MATERIAL FOR THIS EXERCISE ::
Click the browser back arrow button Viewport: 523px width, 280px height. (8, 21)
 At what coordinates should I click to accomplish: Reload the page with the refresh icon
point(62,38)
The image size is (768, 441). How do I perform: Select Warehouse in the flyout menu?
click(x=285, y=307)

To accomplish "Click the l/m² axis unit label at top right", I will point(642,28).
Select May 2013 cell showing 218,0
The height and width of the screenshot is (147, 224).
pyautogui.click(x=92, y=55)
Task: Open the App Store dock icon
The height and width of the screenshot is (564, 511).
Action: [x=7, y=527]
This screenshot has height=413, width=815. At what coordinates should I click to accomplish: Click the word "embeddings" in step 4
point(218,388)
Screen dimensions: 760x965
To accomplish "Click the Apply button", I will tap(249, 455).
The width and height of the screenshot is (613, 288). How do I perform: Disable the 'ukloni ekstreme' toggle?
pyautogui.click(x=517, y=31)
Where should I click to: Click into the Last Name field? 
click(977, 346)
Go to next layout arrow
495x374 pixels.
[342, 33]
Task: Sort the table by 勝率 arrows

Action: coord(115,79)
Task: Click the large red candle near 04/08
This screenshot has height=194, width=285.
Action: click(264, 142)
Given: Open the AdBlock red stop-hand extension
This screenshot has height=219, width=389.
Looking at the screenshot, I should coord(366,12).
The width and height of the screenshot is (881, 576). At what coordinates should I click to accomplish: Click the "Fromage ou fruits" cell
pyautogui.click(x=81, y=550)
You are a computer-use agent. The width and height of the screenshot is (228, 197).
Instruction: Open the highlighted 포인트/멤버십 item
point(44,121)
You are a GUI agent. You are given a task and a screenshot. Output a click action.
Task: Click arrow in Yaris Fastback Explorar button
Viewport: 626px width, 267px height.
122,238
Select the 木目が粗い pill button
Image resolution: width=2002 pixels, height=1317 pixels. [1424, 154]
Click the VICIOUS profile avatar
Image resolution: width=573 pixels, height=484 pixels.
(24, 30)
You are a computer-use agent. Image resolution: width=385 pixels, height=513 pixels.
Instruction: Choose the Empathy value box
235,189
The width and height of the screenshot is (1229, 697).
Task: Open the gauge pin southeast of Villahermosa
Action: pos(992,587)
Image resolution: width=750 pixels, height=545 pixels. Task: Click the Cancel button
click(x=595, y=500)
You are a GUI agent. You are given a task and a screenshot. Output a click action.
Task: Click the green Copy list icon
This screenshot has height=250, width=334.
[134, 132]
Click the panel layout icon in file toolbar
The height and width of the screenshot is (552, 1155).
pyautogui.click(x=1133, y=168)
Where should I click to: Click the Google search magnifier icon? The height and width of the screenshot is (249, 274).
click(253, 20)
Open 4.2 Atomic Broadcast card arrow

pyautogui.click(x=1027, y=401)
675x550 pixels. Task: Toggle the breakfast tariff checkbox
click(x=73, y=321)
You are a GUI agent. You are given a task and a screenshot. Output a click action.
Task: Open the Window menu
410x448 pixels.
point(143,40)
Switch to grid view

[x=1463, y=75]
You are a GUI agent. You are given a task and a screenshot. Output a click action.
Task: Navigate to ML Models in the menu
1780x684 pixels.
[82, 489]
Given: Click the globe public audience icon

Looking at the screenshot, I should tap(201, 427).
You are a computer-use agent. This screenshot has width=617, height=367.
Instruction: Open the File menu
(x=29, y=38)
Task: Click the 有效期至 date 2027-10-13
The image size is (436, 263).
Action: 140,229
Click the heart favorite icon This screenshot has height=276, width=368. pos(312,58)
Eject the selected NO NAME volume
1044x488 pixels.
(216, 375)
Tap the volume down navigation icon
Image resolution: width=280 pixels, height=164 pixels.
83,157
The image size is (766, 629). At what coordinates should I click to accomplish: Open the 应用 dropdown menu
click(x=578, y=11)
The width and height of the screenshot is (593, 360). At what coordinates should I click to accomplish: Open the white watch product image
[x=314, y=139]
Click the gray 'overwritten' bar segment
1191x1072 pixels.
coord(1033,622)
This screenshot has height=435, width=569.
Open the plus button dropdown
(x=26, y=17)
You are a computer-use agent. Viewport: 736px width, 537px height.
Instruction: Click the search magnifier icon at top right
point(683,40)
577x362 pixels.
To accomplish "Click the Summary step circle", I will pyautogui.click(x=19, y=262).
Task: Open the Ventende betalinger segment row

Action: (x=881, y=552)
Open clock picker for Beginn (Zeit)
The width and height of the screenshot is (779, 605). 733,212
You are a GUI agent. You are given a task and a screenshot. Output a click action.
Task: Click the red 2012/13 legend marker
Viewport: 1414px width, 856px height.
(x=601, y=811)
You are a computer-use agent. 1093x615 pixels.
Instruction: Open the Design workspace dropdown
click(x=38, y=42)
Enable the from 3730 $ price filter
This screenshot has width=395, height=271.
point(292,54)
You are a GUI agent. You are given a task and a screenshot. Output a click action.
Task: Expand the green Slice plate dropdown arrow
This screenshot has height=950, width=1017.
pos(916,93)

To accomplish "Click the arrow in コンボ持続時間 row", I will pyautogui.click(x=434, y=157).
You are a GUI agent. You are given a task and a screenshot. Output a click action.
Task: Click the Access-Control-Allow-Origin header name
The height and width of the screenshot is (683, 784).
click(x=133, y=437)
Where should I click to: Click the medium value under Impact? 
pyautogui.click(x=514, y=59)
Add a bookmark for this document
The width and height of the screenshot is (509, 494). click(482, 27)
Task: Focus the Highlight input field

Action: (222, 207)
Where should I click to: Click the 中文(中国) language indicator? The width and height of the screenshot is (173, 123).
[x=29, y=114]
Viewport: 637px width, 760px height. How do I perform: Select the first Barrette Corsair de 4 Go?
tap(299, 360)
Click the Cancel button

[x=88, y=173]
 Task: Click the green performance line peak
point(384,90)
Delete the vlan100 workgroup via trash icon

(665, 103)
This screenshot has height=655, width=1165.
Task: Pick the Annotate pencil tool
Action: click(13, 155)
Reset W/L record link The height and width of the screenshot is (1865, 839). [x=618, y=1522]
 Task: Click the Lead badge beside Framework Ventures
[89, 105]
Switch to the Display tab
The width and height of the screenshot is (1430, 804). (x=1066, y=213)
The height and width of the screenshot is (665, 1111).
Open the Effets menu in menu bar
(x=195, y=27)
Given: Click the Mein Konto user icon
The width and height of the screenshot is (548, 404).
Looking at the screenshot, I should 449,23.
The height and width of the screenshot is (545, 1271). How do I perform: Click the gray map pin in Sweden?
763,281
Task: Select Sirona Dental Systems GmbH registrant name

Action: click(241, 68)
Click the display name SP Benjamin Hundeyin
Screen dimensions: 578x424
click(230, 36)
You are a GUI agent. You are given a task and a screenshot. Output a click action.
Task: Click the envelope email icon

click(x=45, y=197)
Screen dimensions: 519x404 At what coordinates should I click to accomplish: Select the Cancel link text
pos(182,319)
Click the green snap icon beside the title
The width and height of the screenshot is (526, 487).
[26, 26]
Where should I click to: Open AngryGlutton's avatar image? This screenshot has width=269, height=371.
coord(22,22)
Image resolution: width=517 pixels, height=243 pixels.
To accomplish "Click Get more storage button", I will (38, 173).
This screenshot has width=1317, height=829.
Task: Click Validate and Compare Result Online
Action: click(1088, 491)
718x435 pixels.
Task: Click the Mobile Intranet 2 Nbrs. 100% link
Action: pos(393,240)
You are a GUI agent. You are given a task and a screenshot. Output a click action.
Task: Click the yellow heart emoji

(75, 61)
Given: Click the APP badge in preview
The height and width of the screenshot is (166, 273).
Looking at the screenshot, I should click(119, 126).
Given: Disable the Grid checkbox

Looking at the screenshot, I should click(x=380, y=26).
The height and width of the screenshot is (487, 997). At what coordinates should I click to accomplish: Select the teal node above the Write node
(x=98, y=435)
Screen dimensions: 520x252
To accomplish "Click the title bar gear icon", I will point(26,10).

WHAT YOU ARE ASKED TO DO ::
Copy the data. Make sure every line matches exactly.

EXERCISE SOLUTION ::
Click the browser back arrow button Viewport: 523px width, 280px height. (8, 21)
 At what coordinates should I click to accomplish: Reload the page with the refresh icon
point(62,38)
The image size is (768, 441). How do I perform: Select Warehouse in the flyout menu?
click(x=285, y=307)

To accomplish "Click the l/m² axis unit label at top right", I will point(642,28).
Select May 2013 cell showing 218,0
The height and width of the screenshot is (147, 224).
pyautogui.click(x=92, y=55)
Task: Open the App Store dock icon
The height and width of the screenshot is (564, 511).
Action: [x=7, y=527]
This screenshot has height=413, width=815. At what coordinates should I click to accomplish: Click the word "embeddings" in step 4
point(218,388)
Screen dimensions: 760x965
To accomplish "Click the Apply button", I will tap(249, 455).
The width and height of the screenshot is (613, 288). How do I perform: Disable the 'ukloni ekstreme' toggle?
pyautogui.click(x=517, y=31)
Where should I click to: Click into the Last Name field? 
click(977, 346)
Go to next layout arrow
495x374 pixels.
[342, 33]
Task: Sort the table by 勝率 arrows

Action: coord(115,79)
Task: Click the large red candle near 04/08
This screenshot has height=194, width=285.
Action: click(264, 142)
Given: Open the AdBlock red stop-hand extension
This screenshot has height=219, width=389.
Looking at the screenshot, I should coord(366,12).
The width and height of the screenshot is (881, 576). At what coordinates should I click to accomplish: Click the "Fromage ou fruits" cell
pyautogui.click(x=81, y=550)
You are a computer-use agent. The width and height of the screenshot is (228, 197).
Instruction: Open the highlighted 포인트/멤버십 item
point(44,121)
You are a GUI agent. You are given a task and a screenshot. Output a click action.
Task: Click arrow in Yaris Fastback Explorar button
Viewport: 626px width, 267px height.
122,238
Select the 木目が粗い pill button
Image resolution: width=2002 pixels, height=1317 pixels. [1424, 154]
Click the VICIOUS profile avatar
Image resolution: width=573 pixels, height=484 pixels.
(24, 30)
You are a computer-use agent. Image resolution: width=385 pixels, height=513 pixels.
Instruction: Choose the Empathy value box
235,189
The width and height of the screenshot is (1229, 697).
Task: Open the gauge pin southeast of Villahermosa
Action: pos(992,587)
Image resolution: width=750 pixels, height=545 pixels. Task: Click the Cancel button
click(x=595, y=500)
You are a GUI agent. You are given a task and a screenshot. Output a click action.
Task: Click the green Copy list icon
This screenshot has height=250, width=334.
[134, 132]
Click the panel layout icon in file toolbar
The height and width of the screenshot is (552, 1155).
pyautogui.click(x=1133, y=168)
Where should I click to: Click the Google search magnifier icon? The height and width of the screenshot is (249, 274).
click(253, 20)
Open 4.2 Atomic Broadcast card arrow

pyautogui.click(x=1027, y=401)
675x550 pixels. Task: Toggle the breakfast tariff checkbox
click(x=73, y=321)
You are a GUI agent. You are given a task and a screenshot. Output a click action.
Task: Open the Window menu
410x448 pixels.
point(143,40)
Switch to grid view

[x=1463, y=75]
You are a GUI agent. You are given a task and a screenshot. Output a click action.
Task: Navigate to ML Models in the menu
1780x684 pixels.
[82, 489]
Given: Click the globe public audience icon

Looking at the screenshot, I should tap(201, 427).
You are a computer-use agent. This screenshot has width=617, height=367.
Instruction: Open the File menu
(x=29, y=38)
Task: Click the 有效期至 date 2027-10-13
The image size is (436, 263).
Action: 140,229
Click the heart favorite icon This screenshot has height=276, width=368. pos(312,58)
Eject the selected NO NAME volume
1044x488 pixels.
(216, 375)
Tap the volume down navigation icon
Image resolution: width=280 pixels, height=164 pixels.
83,157
The image size is (766, 629). At what coordinates should I click to accomplish: Open the 应用 dropdown menu
click(x=578, y=11)
The width and height of the screenshot is (593, 360). At what coordinates should I click to accomplish: Open the white watch product image
[x=314, y=139]
Click the gray 'overwritten' bar segment
1191x1072 pixels.
coord(1033,622)
This screenshot has height=435, width=569.
Open the plus button dropdown
(x=26, y=17)
You are a computer-use agent. Viewport: 736px width, 537px height.
Instruction: Click the search magnifier icon at top right
point(683,40)
577x362 pixels.
To accomplish "Click the Summary step circle", I will pyautogui.click(x=19, y=262).
Task: Open the Ventende betalinger segment row

Action: (x=881, y=552)
Open clock picker for Beginn (Zeit)
The width and height of the screenshot is (779, 605). 733,212
You are a GUI agent. You are given a task and a screenshot. Output a click action.
Task: Click the red 2012/13 legend marker
Viewport: 1414px width, 856px height.
(x=601, y=811)
You are a computer-use agent. 1093x615 pixels.
Instruction: Open the Design workspace dropdown
click(x=38, y=42)
Enable the from 3730 $ price filter
This screenshot has width=395, height=271.
point(292,54)
You are a GUI agent. You are given a task and a screenshot. Output a click action.
Task: Expand the green Slice plate dropdown arrow
This screenshot has height=950, width=1017.
pos(916,93)

To accomplish "Click the arrow in コンボ持続時間 row", I will pyautogui.click(x=434, y=157).
You are a GUI agent. You are given a task and a screenshot. Output a click action.
Task: Click the Access-Control-Allow-Origin header name
The height and width of the screenshot is (683, 784).
click(x=133, y=437)
Where should I click to: Click the medium value under Impact? 
pyautogui.click(x=514, y=59)
Add a bookmark for this document
The width and height of the screenshot is (509, 494). click(482, 27)
Task: Focus the Highlight input field

Action: (222, 207)
Where should I click to: Click the 中文(中国) language indicator? The width and height of the screenshot is (173, 123).
[x=29, y=114]
Viewport: 637px width, 760px height. How do I perform: Select the first Barrette Corsair de 4 Go?
tap(299, 360)
Click the Cancel button

[x=88, y=173]
 Task: Click the green performance line peak
point(384,90)
Delete the vlan100 workgroup via trash icon

(665, 103)
This screenshot has height=655, width=1165.
Task: Pick the Annotate pencil tool
Action: click(13, 155)
Reset W/L record link The height and width of the screenshot is (1865, 839). [x=618, y=1522]
 Task: Click the Lead badge beside Framework Ventures
[89, 105]
Switch to the Display tab
The width and height of the screenshot is (1430, 804). (x=1066, y=213)
The height and width of the screenshot is (665, 1111).
Open the Effets menu in menu bar
(x=195, y=27)
Given: Click the Mein Konto user icon
The width and height of the screenshot is (548, 404).
Looking at the screenshot, I should 449,23.
The height and width of the screenshot is (545, 1271). How do I perform: Click the gray map pin in Sweden?
763,281
Task: Select Sirona Dental Systems GmbH registrant name

Action: click(241, 68)
Click the display name SP Benjamin Hundeyin
Screen dimensions: 578x424
click(230, 36)
You are a GUI agent. You are given a task and a screenshot. Output a click action.
Task: Click the envelope email icon

click(x=45, y=197)
Screen dimensions: 519x404 At what coordinates should I click to accomplish: Select the Cancel link text
pos(182,319)
Click the green snap icon beside the title
The width and height of the screenshot is (526, 487).
[26, 26]
Where should I click to: Open AngryGlutton's avatar image? This screenshot has width=269, height=371.
coord(22,22)
Image resolution: width=517 pixels, height=243 pixels.
To accomplish "Click Get more storage button", I will (38, 173).
This screenshot has width=1317, height=829.
Task: Click Validate and Compare Result Online
Action: click(1088, 491)
718x435 pixels.
Task: Click the Mobile Intranet 2 Nbrs. 100% link
Action: pos(393,240)
You are a GUI agent. You are given a task and a screenshot. Output a click action.
Task: Click the yellow heart emoji

(75, 61)
Given: Click the APP badge in preview
The height and width of the screenshot is (166, 273).
Looking at the screenshot, I should click(119, 126).
Given: Disable the Grid checkbox

Looking at the screenshot, I should click(x=380, y=26).
The height and width of the screenshot is (487, 997). At what coordinates should I click to accomplish: Select the teal node above the Write node
(x=98, y=435)
Screen dimensions: 520x252
To accomplish "Click the title bar gear icon", I will point(26,10).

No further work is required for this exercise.